Data to process »
=== Section Start ===

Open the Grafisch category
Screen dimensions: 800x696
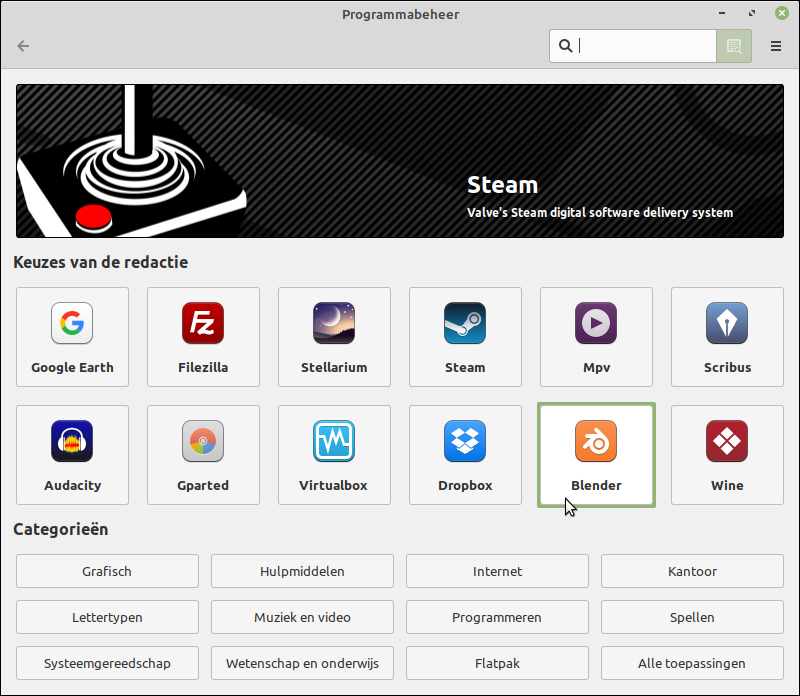pyautogui.click(x=107, y=572)
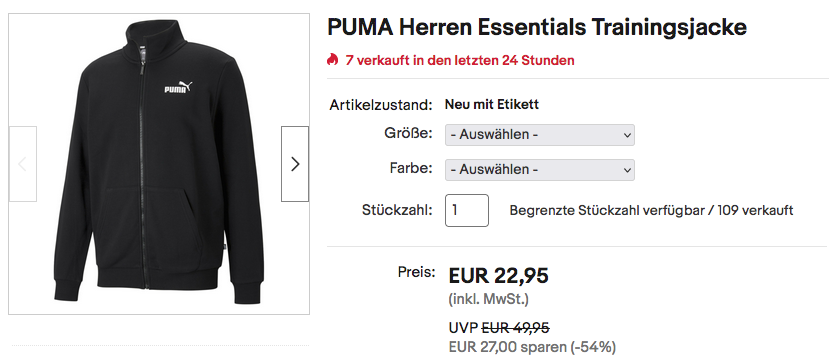Click the Neu mit Etikett condition text
Viewport: 833px width, 361px height.
(x=492, y=105)
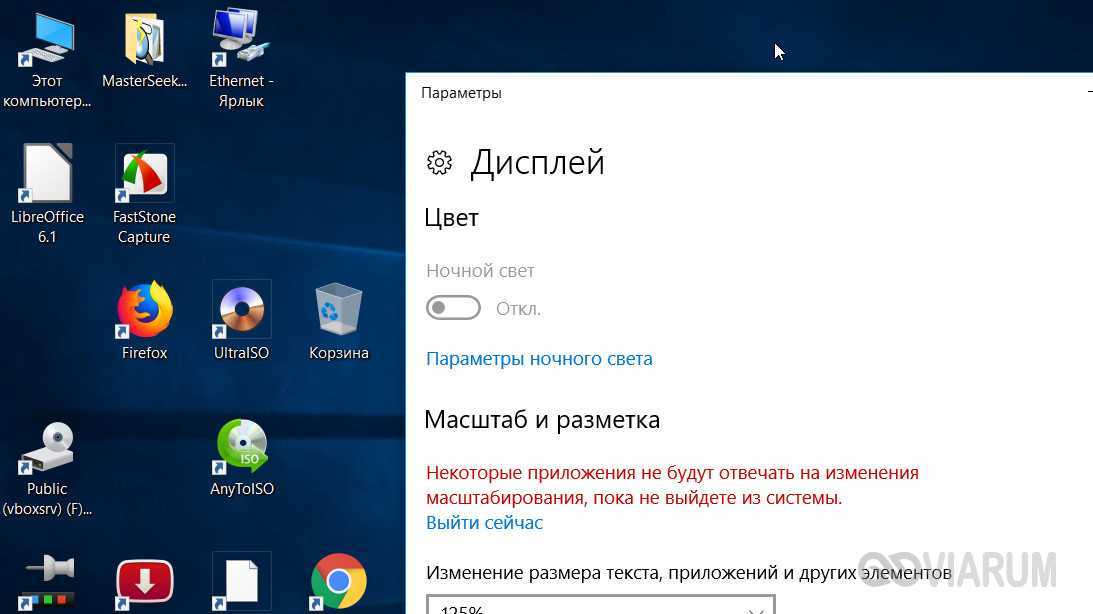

=== Section End ===

Work required »
Only the pictures are dropped when you print the material; everything else is copied exactly.

Result »
Open the Grafisch category
Screen dimensions: 800x696
pyautogui.click(x=107, y=572)
Click the Neu mit Etikett condition text
Viewport: 833px width, 361px height.
(x=492, y=105)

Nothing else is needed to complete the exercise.